Ante Grgurević

Personal information
- Born: 13 August 1975 Split, SR Croatia, SFR Yugoslavia
- Died: 15 January 2026 (aged 50)
- Nationality: Croatian
- Listed height: 6 ft 6.75 in (2.00 m)
- Listed weight: 240 lb (109 kg)

Career information
- Playing career: 1994–2012
- Position: Head coach
- Coaching career: 2012–2026

Career history

Playing
- 1994–1995: Dalvin
- 1995–1999: Split
- 1999–2000: Lugano Tigers
- 2000–2002: Split
- 2002–2003: Air Scandone Avellino
- 2003–2004: Krka
- 2004–2005: Conad Rimini
- 2005: Split CO
- 2005: Premiata Montegranaro
- 2005–2006: Eurorida Scafati
- 2006: Aris
- 2006: Olympia Larissa
- 2006–2007: AEK Athens
- 2007: Olympia Patras
- 2009: Split
- 2010: ETHA Engomis
- 2010–2012: Split

Coaching
- 2012–2019: Split (assistant)
- 2019: Split

Career highlights
- Croatian Cup (1997); Swiss Basketball League (2000); Serie A2 Cup (2006);

= Ante Grgurević =

Croatian basketball player and coach (1975–2026)

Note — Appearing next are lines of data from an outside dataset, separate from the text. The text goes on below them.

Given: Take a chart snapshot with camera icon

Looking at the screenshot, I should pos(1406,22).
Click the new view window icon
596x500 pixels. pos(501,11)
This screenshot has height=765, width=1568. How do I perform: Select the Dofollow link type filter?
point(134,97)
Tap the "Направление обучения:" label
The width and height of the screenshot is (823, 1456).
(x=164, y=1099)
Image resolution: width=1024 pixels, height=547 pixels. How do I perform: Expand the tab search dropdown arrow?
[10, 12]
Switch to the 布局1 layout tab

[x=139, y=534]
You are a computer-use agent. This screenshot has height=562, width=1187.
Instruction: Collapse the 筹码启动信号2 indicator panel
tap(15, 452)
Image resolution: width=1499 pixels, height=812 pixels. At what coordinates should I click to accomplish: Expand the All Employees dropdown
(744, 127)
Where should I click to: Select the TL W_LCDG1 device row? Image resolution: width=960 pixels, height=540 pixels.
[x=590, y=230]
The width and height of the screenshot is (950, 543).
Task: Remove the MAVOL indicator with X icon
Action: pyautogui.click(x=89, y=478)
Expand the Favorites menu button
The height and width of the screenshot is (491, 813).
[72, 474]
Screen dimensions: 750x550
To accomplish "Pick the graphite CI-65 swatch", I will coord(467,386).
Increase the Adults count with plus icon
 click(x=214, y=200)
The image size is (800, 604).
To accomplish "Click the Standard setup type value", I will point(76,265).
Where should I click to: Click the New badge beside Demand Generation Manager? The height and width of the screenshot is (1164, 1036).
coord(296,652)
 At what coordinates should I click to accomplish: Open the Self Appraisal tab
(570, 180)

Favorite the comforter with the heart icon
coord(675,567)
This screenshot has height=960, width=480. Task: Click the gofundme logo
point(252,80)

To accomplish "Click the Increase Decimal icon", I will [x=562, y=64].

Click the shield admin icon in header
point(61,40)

Ante Grgurević (13 August 1975 – 15 January 2026) was a Croatian professional basketball coach and player.

Standing at 2.00 m (6 ft 6 3/4 in) he played the power forward, and also the small forward and center positions if needed.

==Coaching career==
After he finished his career, Grgurević started his coaching career as an assistant coach of Split in the Croatian League, in September 2012. On 6 March 2019, Grgurević was named the head coach of Split, after head coach Vladimir Anzulović was fired due to poor results. On 24 June 2019, the club announced that Grgurević had signed a two-year deal. On 8 December 2019, he was fired.

==Death==
Grgurević died on 15 January 2026, at the age of 50.